This Italian Does the Job

A review of W, Italian restaurant based in Wickersley, Rotherham.

Welcome back!

I’m going to level with you, Rotherham is hardly a foodie hotspot but today’s review is a lovely, family friendly Anglo-Italian place, plus the news and some other stuff as usual.

This week's menu:

Starters

  • Award winning chef Adam Harvey has just joined the Owston Estate in Doncaster. He’ll head up the existing kitchens as well as develop a new food concept launching in 2025. - Link

  • It’s been reported that recently closed Leeds restaurant, Psycho Sandbar (formerly The Man Behind the Curtain) had debts of close to £1 million prior to it’s closure. - Link

  • Sheffield’s award winning food hall, Cambridge Street Collective, has announced on their Instagram the addition of a new Detroit pizza and fries place, Cutie Pies, a Brighton based business. - Link

  • And as you know, when I can’t find an exciting cookbook I like to find a weird one and Eva Longoria, Hollywood actress, has recently released My Mexican Kitchen. I think if I wanted a Mexican cookbook I might go to a chef first before I sought advise from a Desperate Housewife but that’s just me.

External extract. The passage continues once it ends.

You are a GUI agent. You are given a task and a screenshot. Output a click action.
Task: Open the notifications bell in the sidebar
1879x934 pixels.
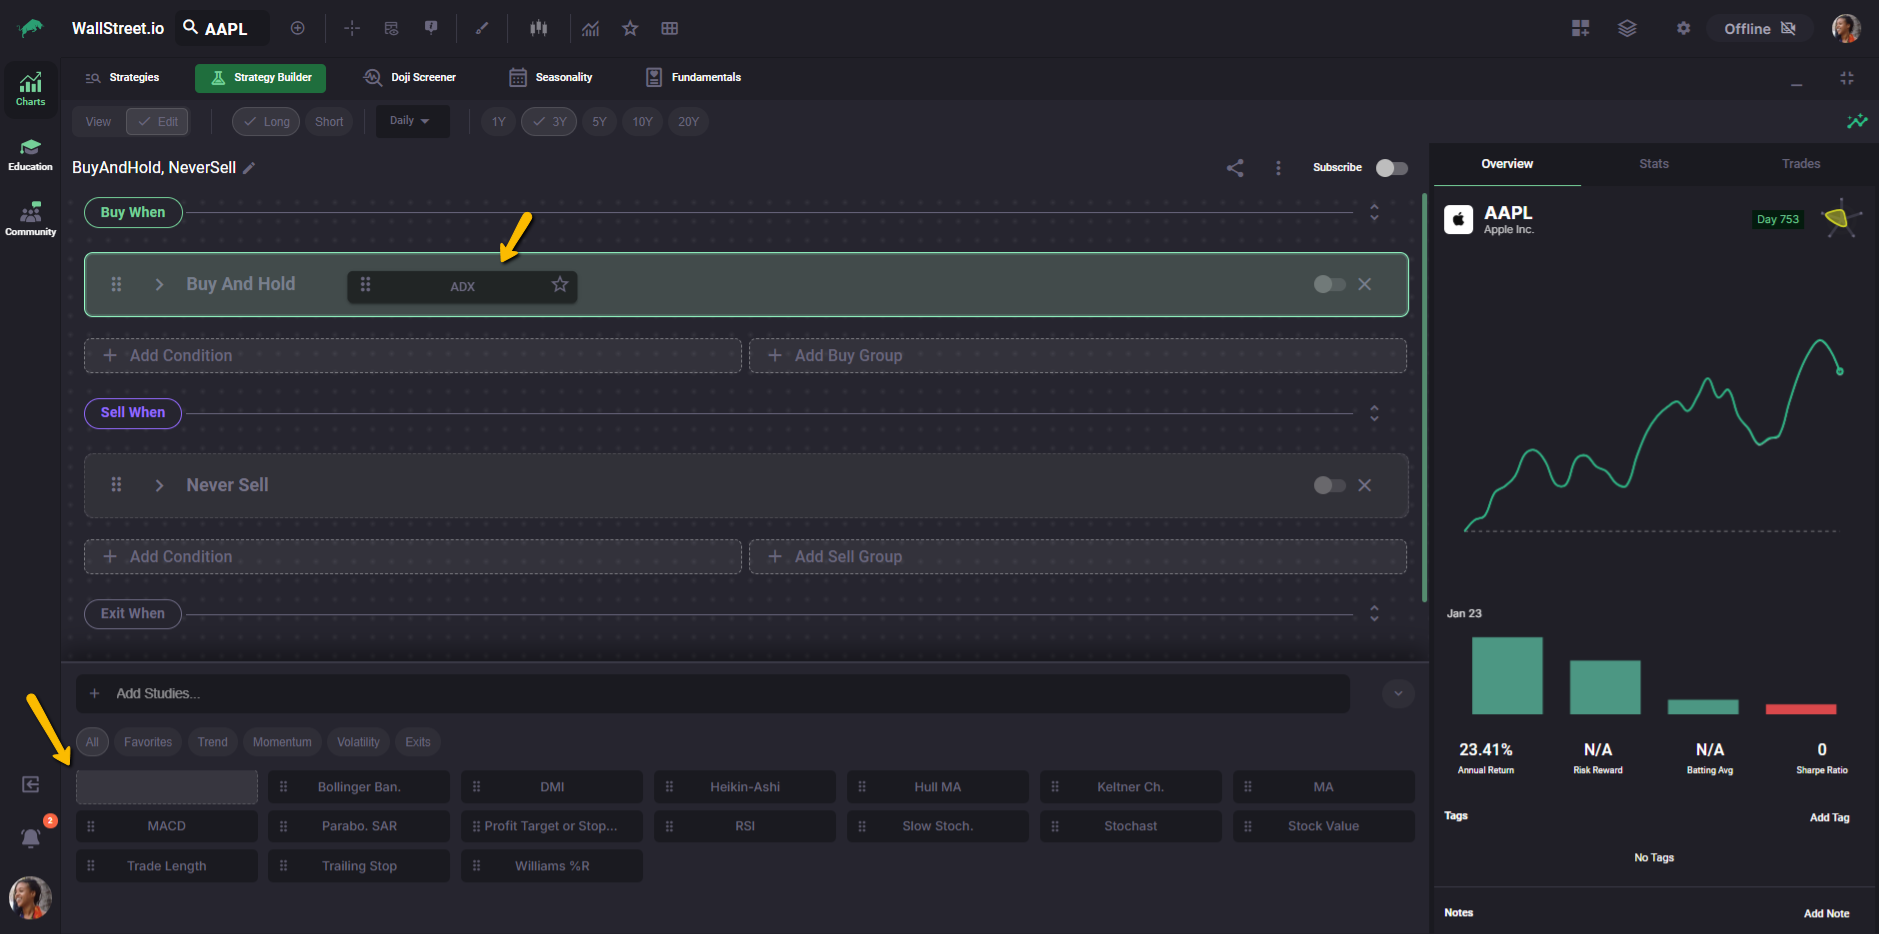point(31,838)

Main - W, Wickersley, Rotherham Review

I’m just going to put it out there at the top. This isn’t going to be an especially long review.

It’s very hard to pick fault with the type of restaurant W1 is.

The inside is sleek and well decorated, it’s a place you could quite easily take a new date and feel like you were somewhere cool and happening, drinking wine or cocktails2 at the bar while you wait for your table before sharing some olives and antipasti and then ordering something impressive like a sea food linguine overflowing with fresh shellfish.

But it’s also got the type of homely, familiar, Anglo-Italian menu that makes it perfect for something like a family birthday.

The type of place you could take everyone you know and someone would find something they like. Pizza, pasta, steak, fish, chicken in a creamy sauce. These are the types of crowd pleasing dishes even your mildly xenophobic grandparents won’t turn their nose up at.

They’re not reinventing the wheel, they’re not even really perfecting the wheel, it’s just good, classic, Italian dishes done well, in a nice setting.

I ordered a calzone, the dough was soft and pillowy and it came packed with toppings and served with a generous dipping pot of Bolognese.

My mum ordered the seafood ravioli and got a lovely looking plate of pasta and scallops and mussels.

My wife ordered Pollo Montanara, a succulent chicken breast flattened and cooked perfectly in a creamy pancetta and mushroom sauce.

The fries were salty and delicious.

The garlic bread was a good fresh dough topped with a puncy garlic butter and gooey mozarella

For dessert the tiramisu was a real standout. As you’d expect from this kind of place. But nobody had complaints about any of the desserts, profiteroles absolutely caked in chocolate, an Affogata made with silky vanilla gelato. It’s good stuff.

And that’s it really. It’s good. Real good. And the locals know it because if you want to come here you better book in advance.

That pillowy calzone. Garlic bread and fries make background appearances.

…even your mildly xenophobic grandparents won’t turn their nose up at this stuff.

Sides

Just a side on the plan really or lack thereof. I’ve decided to park all the social media and logo and any further advancements in everything outside the writing until I’m confident I can competently produce one of these week in and week out.

It turns out when you work full time and have commitments and stuff it’s not always easy to find food worth writing about. I’d love to drive an hour to North Yorkshire to try some little fancy gastro pub every weekend but life often gets in the way.

But I keep plugging on anyway. Today’s Main maybe wasn’t the most interesting thing I’ve ever written about but it was worth writing about all the same. Good food is good food.

If you want to support my endeavours, how about a new 65” TV?

Afters

We watched Woman of the Hour, the new Anna Kendrick film on Netflix last night. I’d recommend it.

Kendrick, who also directs, feels like she’s trying to say something about Hollywood by contrasting the central plot - an out of work actress goes on reality show The Dating Game where she meets a real life serial killer - with interspersions of the violent murders the man has committed previously. It’s based on a true story, and a scary one.

It won’t change your life but it’s a solid film I’m glad I watched. And it’s a cool 90 minutes. More films need to be 90 minutes long.

Short and sweet this week. I’ll be back next time. Stay safe.

Chris

1  Website here.

2  They also pour a solid pint of Guinness if that’s something you care about.